> **The exercise**:
Copy out the records word for word, everything from the line containing "Bookmark this page with star icon" down to the line containing "point(1241,49)", both ends included.

-- Start Input records --

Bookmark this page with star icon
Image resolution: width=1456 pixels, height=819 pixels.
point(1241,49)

-- End Input records --
-- Start Input records --

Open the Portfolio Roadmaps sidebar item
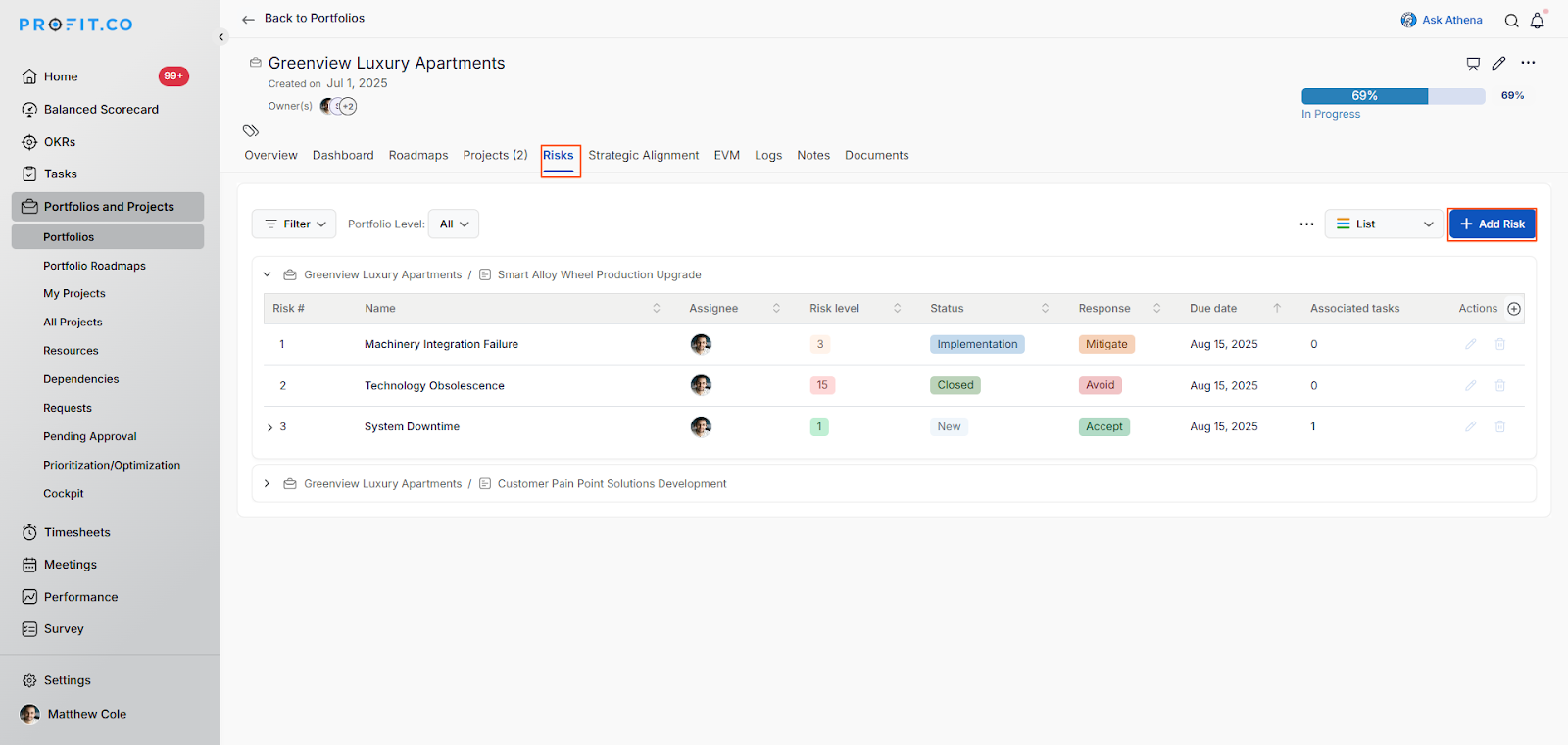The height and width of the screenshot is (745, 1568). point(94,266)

-- End Input records --

> **Solution to this task**:
Bookmark this page with star icon
Image resolution: width=1456 pixels, height=819 pixels.
point(1241,49)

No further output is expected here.